Tuesday, December 19, 2006

Smoky Polonium 210 bombs?

Hot air asks "What am I missing?"

Help me out here. By Zimmerman’s own estimation, the dose that killed Litvinenko was “perhaps the size of a couple of grains of salt.” What he doesn’t mention is that the street value of those grains was a cool $10 mil. Doctors believe that he would have been killed with even 1/10th the dosage, which means we’re talking about $1 million per lethal dose. Do the world’s jihadis have nothing better to do with the Saudis’ money than drop half a billion dollars on a “smoky bomb” that would kill 500 people?


A grain of salt seems too large to me, something more like a 10 micron sized particle would do. Lets run through some numbers. If a 10 µm sized particle is LD50/30 -- 50% mortality in 30 days -- then a volume of Po-210 equivalent to a human hair 1 inch long would suffice to kill or sicken about 200,000 people. How large a dose would individuals receive while breathing in a cloud dispersed throughout a large volume? Let us suppose that same hairsized volume of Po-210 dispersed in a stadium, say a football field that holds ~100,000 and a cloud 100 m high. Such a cloud would have dimensions of about 250m x 250m x 100m and a volume of about 6e9 liters. If we further assume a spectator inhales 20 L/min for 15 minutes, or about 300 L, then the fraction of the LD50/30 inhaled by each spectator would be about 1%. Looks like most folks would survive such an attack, although those close to the bomb probably would not.

How does that dose compare to a grain of salt, say a little cube 1 mm on a side? Such a cube has a volume of about five times that of the hair, so about 20 such cubes would poison the whole stadium. Assume $10 million a cube, then for a price of about $200 million in materials one could cause some real damage. Hmmm, decisions, decisions. Still, it looks to me like the money would be better spent on widely available plastic explosives or dynamite.

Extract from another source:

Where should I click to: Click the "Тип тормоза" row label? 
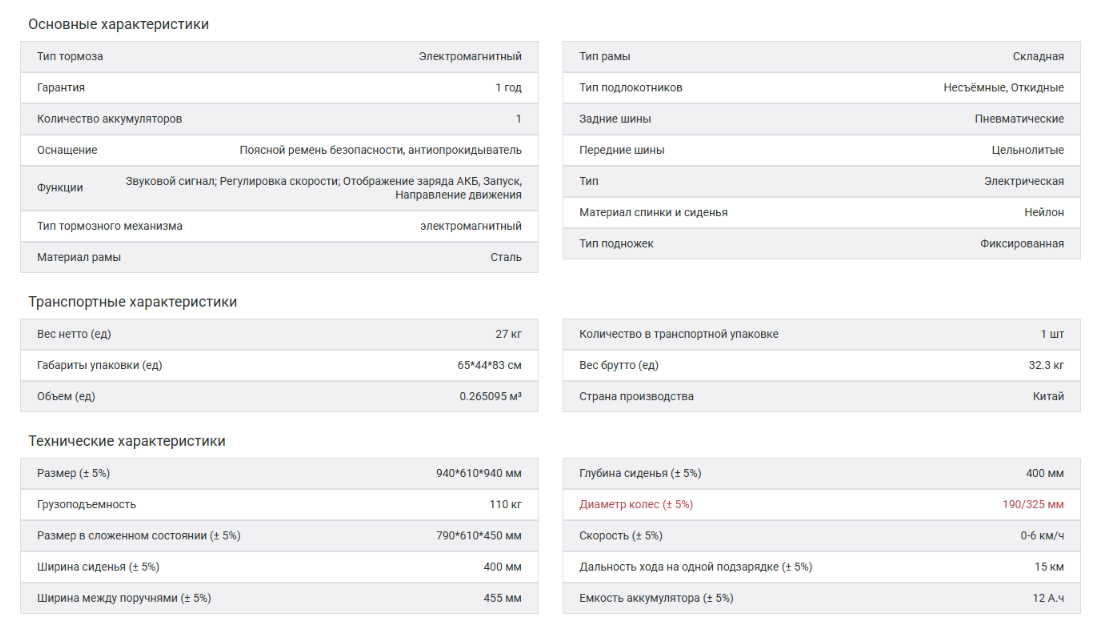70,56
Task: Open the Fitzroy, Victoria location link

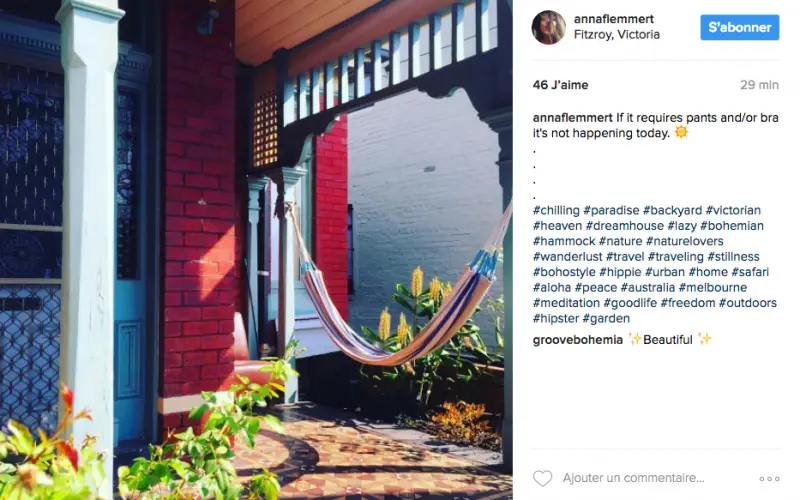Action: point(616,35)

These numbers are very rough, but I think they do highlight one of the prime problems of chemical warfare: delivery. If that same amount of material could be individually targeted then one could kill millions. Biological warfare at least has the advantage of contagion if the right pathogen is chosen.

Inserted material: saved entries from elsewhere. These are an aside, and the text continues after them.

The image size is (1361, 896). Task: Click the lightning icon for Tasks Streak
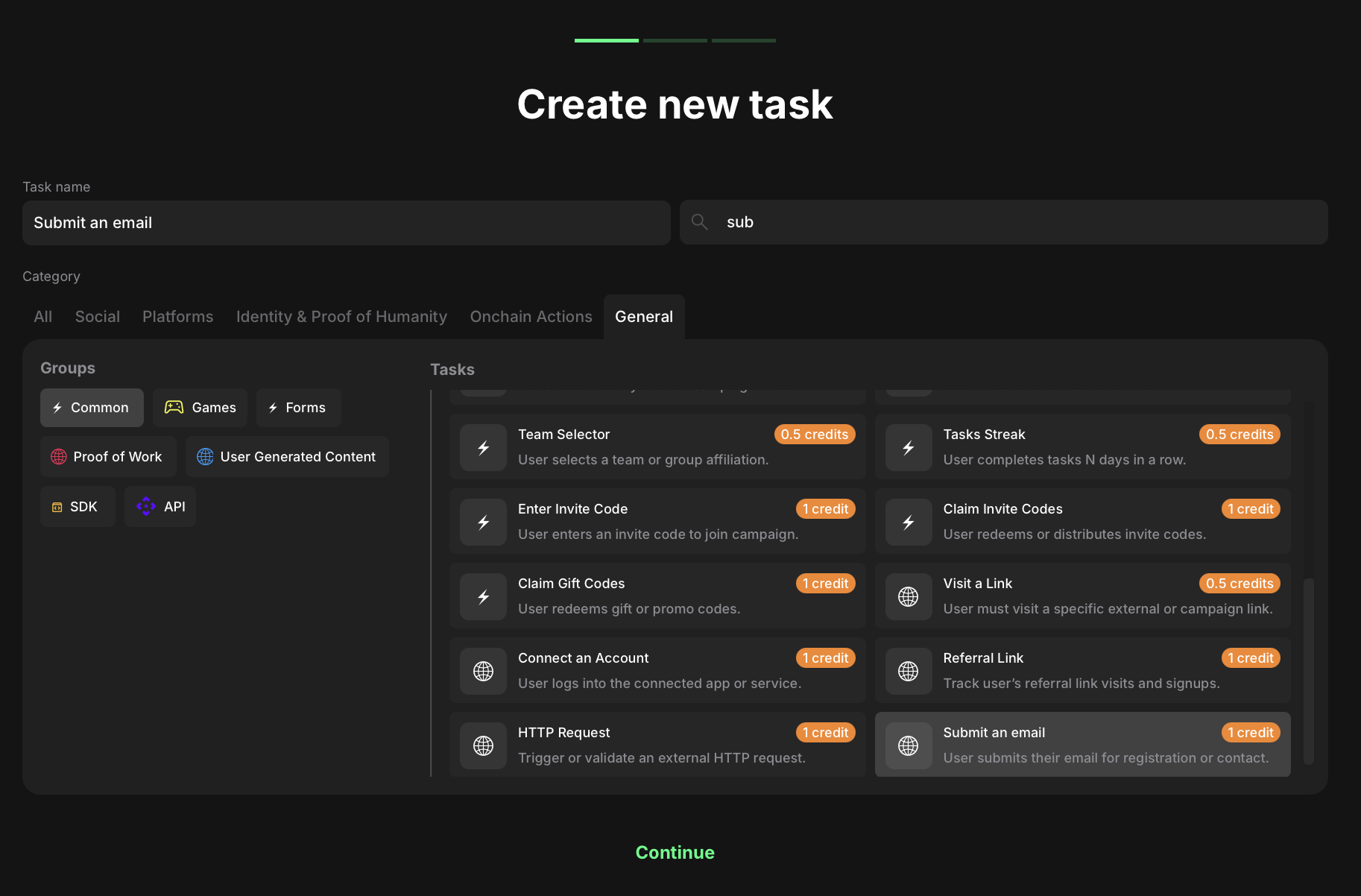(908, 447)
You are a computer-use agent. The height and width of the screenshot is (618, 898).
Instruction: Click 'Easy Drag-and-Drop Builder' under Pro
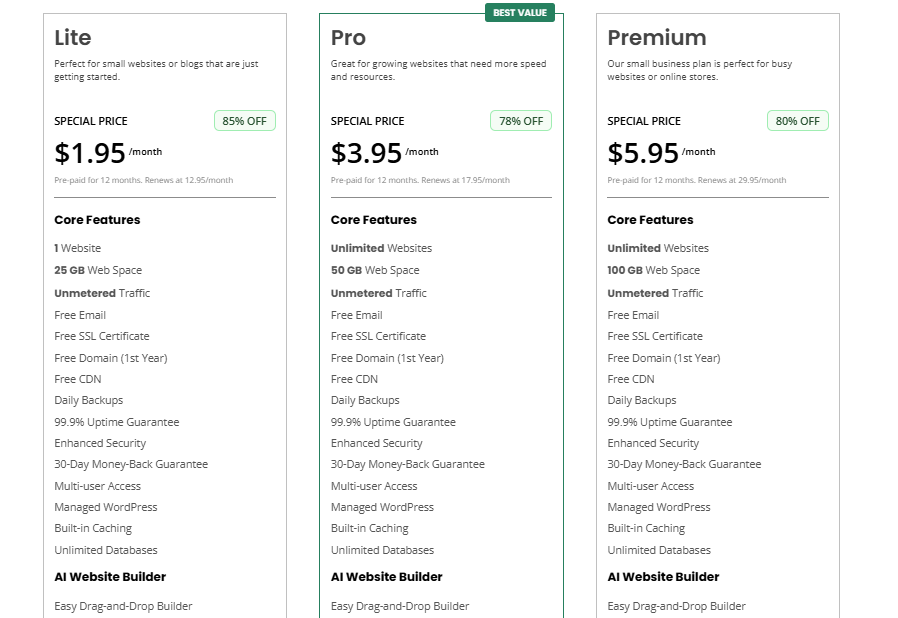click(x=400, y=606)
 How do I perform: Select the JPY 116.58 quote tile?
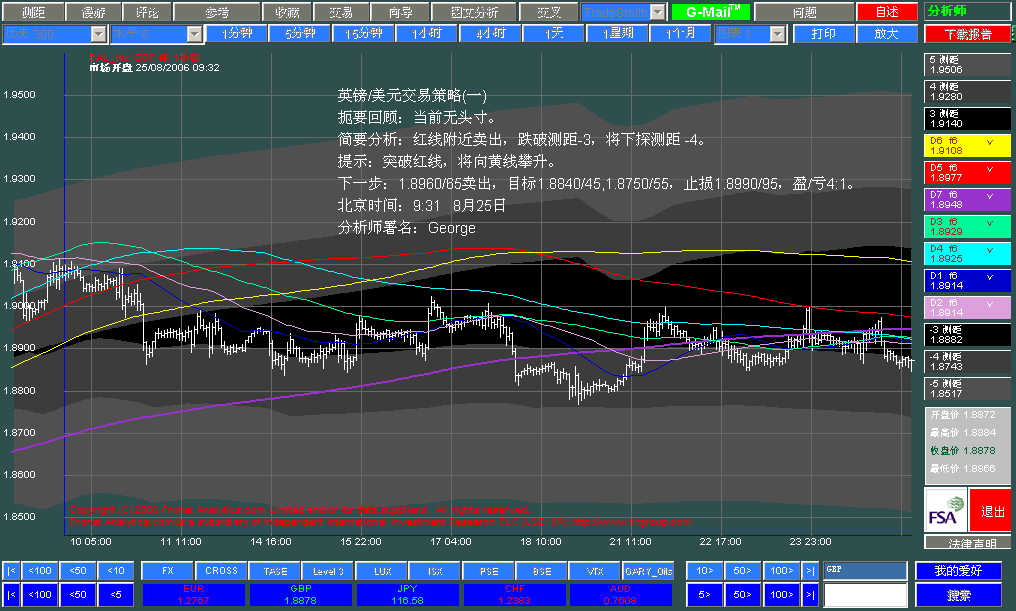coord(408,594)
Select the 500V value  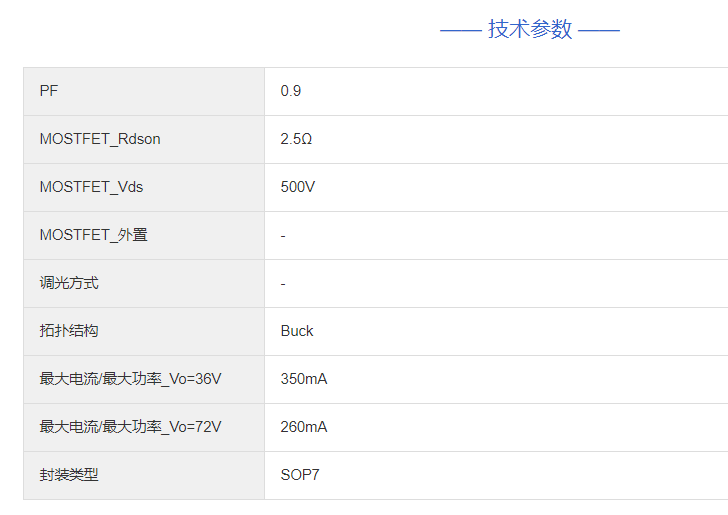298,187
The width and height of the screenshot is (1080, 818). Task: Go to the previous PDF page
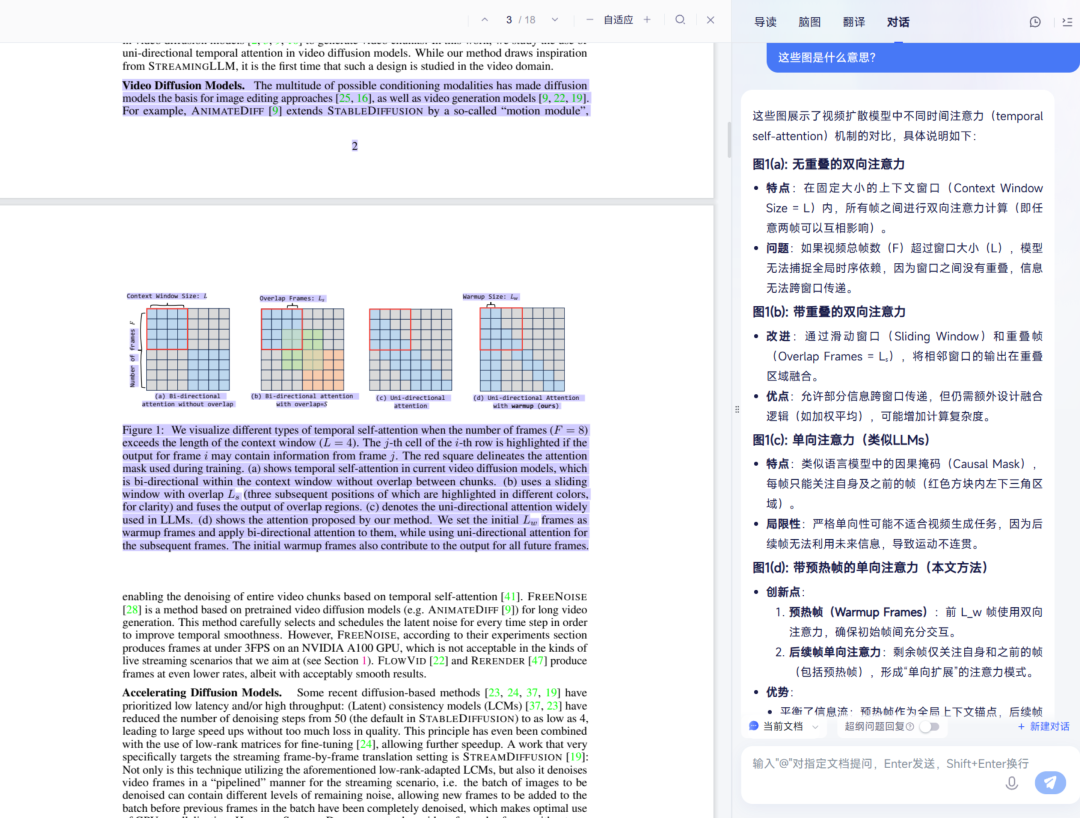click(485, 20)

Caveat: I haven't rechecked all the numbers. Later.

3 comments:

jd watson said...

Or multiple similtaneous detonations of small bombs in many different locations.

Anonymous said...

This is a very strange case. Some people think it was not an assasination at all, but at attempt to smuggle pulonium gone awry.

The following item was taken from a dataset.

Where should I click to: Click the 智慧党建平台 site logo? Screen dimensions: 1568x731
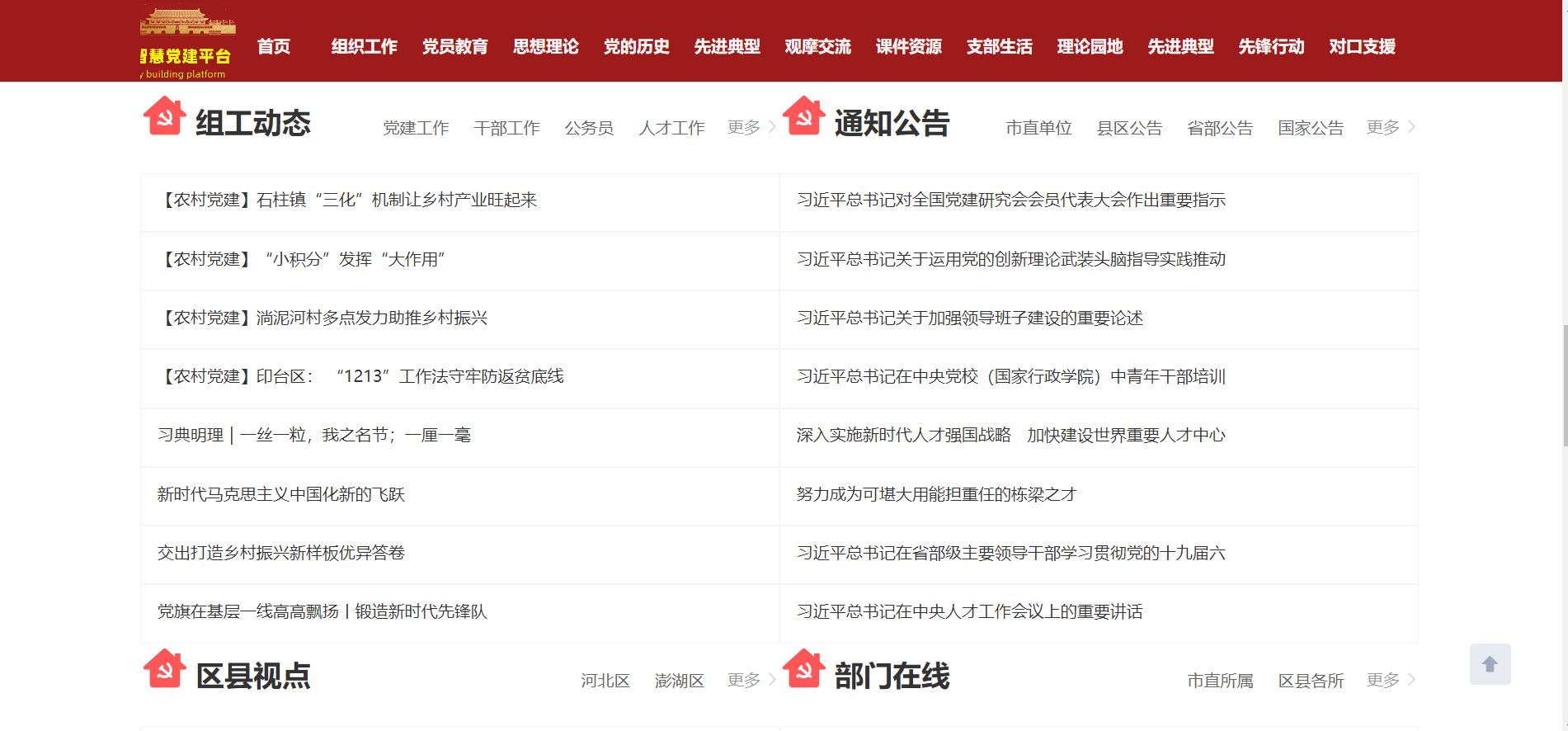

My former father in law was a chemical engineer and worked in chemical war fare years ago when he was in the Navy. He said that people had no idea what the capacity for destruction was where these weapons were concerned. He also said that military commanders hated using them because "you never which way the wind would blow".

Barry Dauphin said...

Biowarfare seems more dangerous and disruptive, although chemical warfare seems to get more attention. BTW the Duelfer report makes clear that Saddam's scientists were very ready to resume bioweapons work as soon as the sanctions were lifted. That gets lost amidst the "no stockpiles" shouting.